Task prompt:
Copy exactly the stretch of data below from the line with "This screenshot has width=2576, height=1448." through the line with "Open the vwan10-eastus-vHub1_VHUB link", including both of those lines.

[[ Records for the exercise, beginning ]]

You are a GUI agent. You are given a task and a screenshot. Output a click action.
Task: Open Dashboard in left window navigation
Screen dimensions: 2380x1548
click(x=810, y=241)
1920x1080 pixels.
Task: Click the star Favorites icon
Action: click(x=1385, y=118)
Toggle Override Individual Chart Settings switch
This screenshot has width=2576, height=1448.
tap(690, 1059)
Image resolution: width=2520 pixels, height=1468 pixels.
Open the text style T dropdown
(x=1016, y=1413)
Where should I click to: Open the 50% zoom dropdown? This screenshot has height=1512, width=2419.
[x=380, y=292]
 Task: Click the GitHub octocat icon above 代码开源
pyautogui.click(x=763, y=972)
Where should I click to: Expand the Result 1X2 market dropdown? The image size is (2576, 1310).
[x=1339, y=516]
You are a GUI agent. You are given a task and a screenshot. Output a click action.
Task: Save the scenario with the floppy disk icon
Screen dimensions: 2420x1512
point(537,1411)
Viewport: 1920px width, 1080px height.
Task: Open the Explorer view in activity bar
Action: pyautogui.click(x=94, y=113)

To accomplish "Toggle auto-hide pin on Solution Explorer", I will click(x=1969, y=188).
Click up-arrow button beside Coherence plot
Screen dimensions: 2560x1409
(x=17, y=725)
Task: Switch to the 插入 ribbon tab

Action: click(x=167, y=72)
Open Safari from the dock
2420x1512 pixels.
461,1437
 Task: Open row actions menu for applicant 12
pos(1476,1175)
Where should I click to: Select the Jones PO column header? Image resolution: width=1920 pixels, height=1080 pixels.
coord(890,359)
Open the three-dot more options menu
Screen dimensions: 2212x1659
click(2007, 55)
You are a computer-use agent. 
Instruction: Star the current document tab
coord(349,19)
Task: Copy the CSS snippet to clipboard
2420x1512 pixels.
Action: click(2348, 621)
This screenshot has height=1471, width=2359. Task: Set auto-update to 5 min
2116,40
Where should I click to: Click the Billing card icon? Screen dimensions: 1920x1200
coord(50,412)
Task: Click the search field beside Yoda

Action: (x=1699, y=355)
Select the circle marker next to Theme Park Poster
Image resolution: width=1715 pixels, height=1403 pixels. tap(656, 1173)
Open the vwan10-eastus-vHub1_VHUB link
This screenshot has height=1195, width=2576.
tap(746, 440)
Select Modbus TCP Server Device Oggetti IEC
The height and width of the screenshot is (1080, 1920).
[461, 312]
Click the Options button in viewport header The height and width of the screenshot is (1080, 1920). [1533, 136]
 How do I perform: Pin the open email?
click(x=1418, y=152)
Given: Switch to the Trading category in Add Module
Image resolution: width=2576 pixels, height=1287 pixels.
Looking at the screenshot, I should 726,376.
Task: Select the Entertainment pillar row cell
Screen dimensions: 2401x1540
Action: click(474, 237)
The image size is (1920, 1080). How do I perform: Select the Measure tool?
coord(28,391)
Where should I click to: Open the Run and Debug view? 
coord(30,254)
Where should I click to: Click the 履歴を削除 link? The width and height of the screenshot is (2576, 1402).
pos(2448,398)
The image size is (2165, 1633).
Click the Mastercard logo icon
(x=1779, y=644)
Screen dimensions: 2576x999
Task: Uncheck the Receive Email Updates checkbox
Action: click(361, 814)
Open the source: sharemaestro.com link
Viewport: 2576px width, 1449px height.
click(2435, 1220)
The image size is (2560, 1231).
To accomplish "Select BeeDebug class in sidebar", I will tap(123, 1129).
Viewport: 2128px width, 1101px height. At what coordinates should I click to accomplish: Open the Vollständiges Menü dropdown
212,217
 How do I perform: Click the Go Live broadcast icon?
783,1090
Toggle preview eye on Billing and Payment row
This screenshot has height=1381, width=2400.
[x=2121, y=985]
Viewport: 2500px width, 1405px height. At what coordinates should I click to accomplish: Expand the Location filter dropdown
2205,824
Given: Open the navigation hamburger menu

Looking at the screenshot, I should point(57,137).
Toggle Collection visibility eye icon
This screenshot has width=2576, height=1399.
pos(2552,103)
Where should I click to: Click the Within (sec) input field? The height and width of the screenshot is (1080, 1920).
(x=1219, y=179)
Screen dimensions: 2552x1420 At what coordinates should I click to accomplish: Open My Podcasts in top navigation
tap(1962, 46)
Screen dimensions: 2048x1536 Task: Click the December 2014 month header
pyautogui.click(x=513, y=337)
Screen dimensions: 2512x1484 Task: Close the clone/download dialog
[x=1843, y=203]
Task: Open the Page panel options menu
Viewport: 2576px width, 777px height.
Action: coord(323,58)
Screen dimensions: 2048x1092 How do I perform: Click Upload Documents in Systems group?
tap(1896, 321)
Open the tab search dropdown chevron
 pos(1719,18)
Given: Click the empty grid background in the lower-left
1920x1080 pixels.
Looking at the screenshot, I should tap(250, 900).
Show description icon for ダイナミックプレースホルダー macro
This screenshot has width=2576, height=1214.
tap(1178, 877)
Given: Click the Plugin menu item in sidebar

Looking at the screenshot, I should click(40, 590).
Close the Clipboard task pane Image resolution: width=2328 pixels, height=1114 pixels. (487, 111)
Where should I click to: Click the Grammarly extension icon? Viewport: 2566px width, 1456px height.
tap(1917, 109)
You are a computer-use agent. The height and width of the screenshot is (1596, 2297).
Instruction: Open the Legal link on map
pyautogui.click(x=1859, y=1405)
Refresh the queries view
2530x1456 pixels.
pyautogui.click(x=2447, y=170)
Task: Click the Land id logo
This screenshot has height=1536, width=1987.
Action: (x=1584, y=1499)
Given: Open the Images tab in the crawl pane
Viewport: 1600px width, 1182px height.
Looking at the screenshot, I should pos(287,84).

[[ Records for the exercise, end ]]

Exercise result:
This screenshot has width=2576, height=1448.
tap(690, 1059)
Image resolution: width=2520 pixels, height=1468 pixels.
Open the text style T dropdown
(x=1016, y=1413)
Where should I click to: Open the 50% zoom dropdown? This screenshot has height=1512, width=2419.
[x=380, y=292]
 Task: Click the GitHub octocat icon above 代码开源
pyautogui.click(x=763, y=972)
Where should I click to: Expand the Result 1X2 market dropdown? The image size is (2576, 1310).
[x=1339, y=516]
You are a GUI agent. You are given a task and a screenshot. Output a click action.
Task: Save the scenario with the floppy disk icon
Screen dimensions: 2420x1512
point(537,1411)
Viewport: 1920px width, 1080px height.
Task: Open the Explorer view in activity bar
Action: pyautogui.click(x=94, y=113)

To accomplish "Toggle auto-hide pin on Solution Explorer", I will click(x=1969, y=188).
Click up-arrow button beside Coherence plot
Screen dimensions: 2560x1409
(x=17, y=725)
Task: Switch to the 插入 ribbon tab

Action: click(x=167, y=72)
Open Safari from the dock
2420x1512 pixels.
461,1437
 Task: Open row actions menu for applicant 12
pos(1476,1175)
Where should I click to: Select the Jones PO column header? Image resolution: width=1920 pixels, height=1080 pixels.
coord(890,359)
Open the three-dot more options menu
Screen dimensions: 2212x1659
click(2007, 55)
You are a computer-use agent. 
Instruction: Star the current document tab
coord(349,19)
Task: Copy the CSS snippet to clipboard
2420x1512 pixels.
Action: click(2348, 621)
This screenshot has height=1471, width=2359. Task: Set auto-update to 5 min
2116,40
Where should I click to: Click the Billing card icon? Screen dimensions: 1920x1200
coord(50,412)
Task: Click the search field beside Yoda

Action: (x=1699, y=355)
Select the circle marker next to Theme Park Poster
Image resolution: width=1715 pixels, height=1403 pixels. tap(656, 1173)
Open the vwan10-eastus-vHub1_VHUB link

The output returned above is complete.